Dunke Zhou and Hang J. Kim, The Ohio State University
Eighteenth Avenue Building, Room 170
Abstract: (Kim) It is well known that an ordinary MCMC sampler run on a multimodal limiting distribution can suffer from the local-trap problem — that is, the chain is easily trapped in a local mode, essentially rarely or never escaping to visit other modes of the distribution. The multiset sampler (MSS) proposed by Leman et al. (2009) is a new MCMC algorithm to alleviate the local-trap problem by introducing a notion of multiset sampling distribution. We generalize the algorithm by redefning the MSS with an explicit description of the link between target distribution and sampling distribution. Attention of our work is given to construction of Markov chain, the impact of tuning parameters on mixing of the chain, inference arising from the chain, theoretical properties of the chain, and general implementation issues. The performance is illustrated on a number of examples including a variance component model, Bayesian outlier detection and a gene expression study.

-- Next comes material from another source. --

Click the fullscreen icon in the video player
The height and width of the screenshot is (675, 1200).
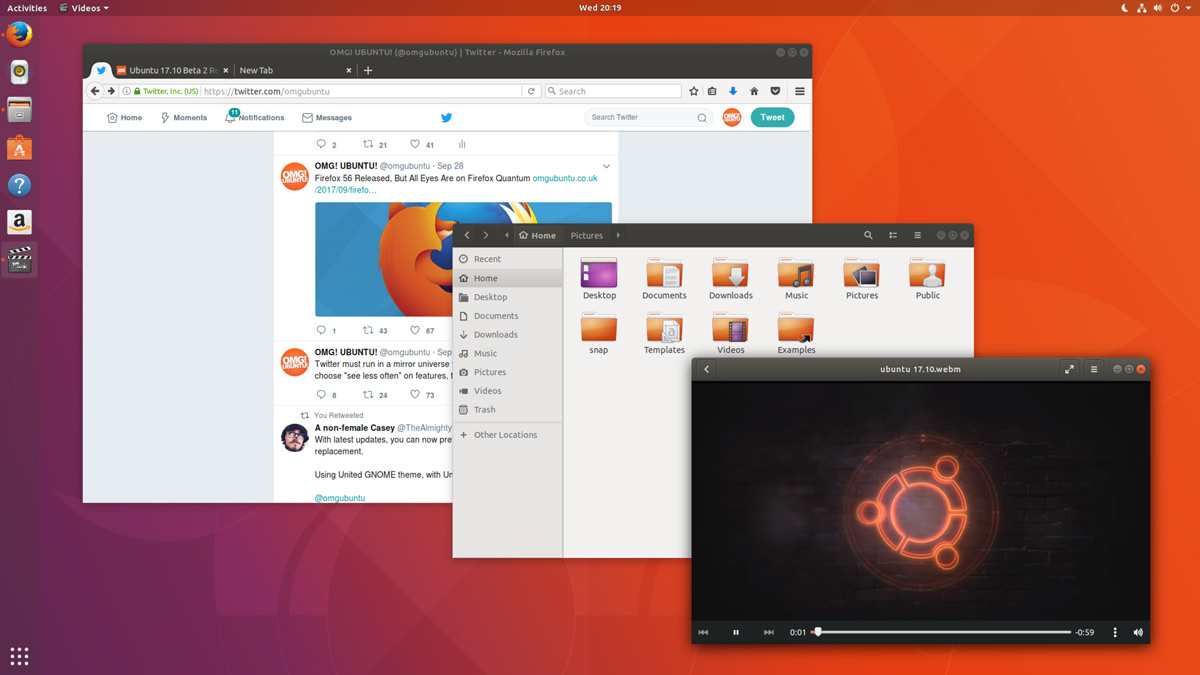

Abstract: (Zhou) Variable selection in clustering of high-dimensional data had drawn attentions in machine learning and statistics literatures recently. Most of recently developed methods select a small number of variables by either explicitly or implicitly constructing importance measure for each variable. We introduce an ensemble variable importance (VI) measure by aggregating over clustering results based on different randomly selected subsets of variables. The proposed VI shows better separation between relevant and irrelevant variables and is robust against the specification of the number of groups. In addition to the development in VI, we propose a new VI-based variable selection method, which selects a set of variables through sequentially testing the existence of group structure in data. Its effectiveness is demonstrated through simulation study and a real data application.